> [Problem to solve]
From the first line to the last, give the data again exactly.

> [Data]
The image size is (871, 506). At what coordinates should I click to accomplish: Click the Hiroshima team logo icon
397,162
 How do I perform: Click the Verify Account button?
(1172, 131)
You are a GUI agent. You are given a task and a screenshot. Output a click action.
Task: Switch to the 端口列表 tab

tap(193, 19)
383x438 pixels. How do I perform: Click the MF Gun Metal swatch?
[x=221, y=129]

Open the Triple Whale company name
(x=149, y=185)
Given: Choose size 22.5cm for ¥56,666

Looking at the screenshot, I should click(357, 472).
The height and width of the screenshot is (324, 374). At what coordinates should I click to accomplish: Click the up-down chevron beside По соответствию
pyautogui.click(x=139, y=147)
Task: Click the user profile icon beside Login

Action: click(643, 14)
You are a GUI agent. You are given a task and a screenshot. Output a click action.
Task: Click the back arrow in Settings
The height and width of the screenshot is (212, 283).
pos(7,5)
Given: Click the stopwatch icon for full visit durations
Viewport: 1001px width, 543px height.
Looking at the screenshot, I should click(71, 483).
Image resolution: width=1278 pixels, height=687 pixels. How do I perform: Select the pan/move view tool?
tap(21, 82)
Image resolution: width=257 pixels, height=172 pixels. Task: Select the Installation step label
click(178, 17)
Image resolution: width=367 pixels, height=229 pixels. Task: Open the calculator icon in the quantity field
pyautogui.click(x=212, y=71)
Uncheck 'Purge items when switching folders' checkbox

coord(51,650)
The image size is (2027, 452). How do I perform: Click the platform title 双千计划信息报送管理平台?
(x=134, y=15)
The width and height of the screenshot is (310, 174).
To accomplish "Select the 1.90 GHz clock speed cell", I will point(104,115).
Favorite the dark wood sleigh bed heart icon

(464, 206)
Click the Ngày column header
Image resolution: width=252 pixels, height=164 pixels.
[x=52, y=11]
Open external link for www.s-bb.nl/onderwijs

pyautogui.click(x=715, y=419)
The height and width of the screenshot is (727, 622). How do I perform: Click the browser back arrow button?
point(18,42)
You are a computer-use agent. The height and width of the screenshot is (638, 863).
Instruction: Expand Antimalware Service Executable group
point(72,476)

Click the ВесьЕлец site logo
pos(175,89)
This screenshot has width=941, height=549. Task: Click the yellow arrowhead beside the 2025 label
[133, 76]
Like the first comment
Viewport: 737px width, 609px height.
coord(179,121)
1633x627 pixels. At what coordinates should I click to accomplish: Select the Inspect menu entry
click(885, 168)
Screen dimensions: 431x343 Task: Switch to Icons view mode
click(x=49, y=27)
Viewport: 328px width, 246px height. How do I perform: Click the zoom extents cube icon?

> [Your solution]
The image size is (871, 506). At what coordinates should I click to accomplish: Click the Hiroshima team logo icon
397,162
 How do I perform: Click the Verify Account button?
(1172, 131)
You are a GUI agent. You are given a task and a screenshot. Output a click action.
Task: Switch to the 端口列表 tab

tap(193, 19)
383x438 pixels. How do I perform: Click the MF Gun Metal swatch?
[x=221, y=129]

Open the Triple Whale company name
(x=149, y=185)
Given: Choose size 22.5cm for ¥56,666

Looking at the screenshot, I should click(357, 472).
The height and width of the screenshot is (324, 374). At what coordinates should I click to accomplish: Click the up-down chevron beside По соответствию
pyautogui.click(x=139, y=147)
Task: Click the user profile icon beside Login

Action: click(643, 14)
You are a GUI agent. You are given a task and a screenshot. Output a click action.
Task: Click the back arrow in Settings
The height and width of the screenshot is (212, 283).
pos(7,5)
Given: Click the stopwatch icon for full visit durations
Viewport: 1001px width, 543px height.
Looking at the screenshot, I should click(71, 483).
Image resolution: width=1278 pixels, height=687 pixels. How do I perform: Select the pan/move view tool?
tap(21, 82)
Image resolution: width=257 pixels, height=172 pixels. Task: Select the Installation step label
click(178, 17)
Image resolution: width=367 pixels, height=229 pixels. Task: Open the calculator icon in the quantity field
pyautogui.click(x=212, y=71)
Uncheck 'Purge items when switching folders' checkbox

coord(51,650)
The image size is (2027, 452). How do I perform: Click the platform title 双千计划信息报送管理平台?
(x=134, y=15)
The width and height of the screenshot is (310, 174).
To accomplish "Select the 1.90 GHz clock speed cell", I will point(104,115).
Favorite the dark wood sleigh bed heart icon

(464, 206)
Click the Ngày column header
Image resolution: width=252 pixels, height=164 pixels.
[x=52, y=11]
Open external link for www.s-bb.nl/onderwijs

pyautogui.click(x=715, y=419)
The height and width of the screenshot is (727, 622). How do I perform: Click the browser back arrow button?
point(18,42)
You are a computer-use agent. The height and width of the screenshot is (638, 863).
Instruction: Expand Antimalware Service Executable group
point(72,476)

Click the ВесьЕлец site logo
pos(175,89)
This screenshot has width=941, height=549. Task: Click the yellow arrowhead beside the 2025 label
[133, 76]
Like the first comment
Viewport: 737px width, 609px height.
coord(179,121)
1633x627 pixels. At what coordinates should I click to accomplish: Select the Inspect menu entry
click(885, 168)
Screen dimensions: 431x343 Task: Switch to Icons view mode
click(x=49, y=27)
Viewport: 328px width, 246px height. How do I perform: Click the zoom extents cube icon?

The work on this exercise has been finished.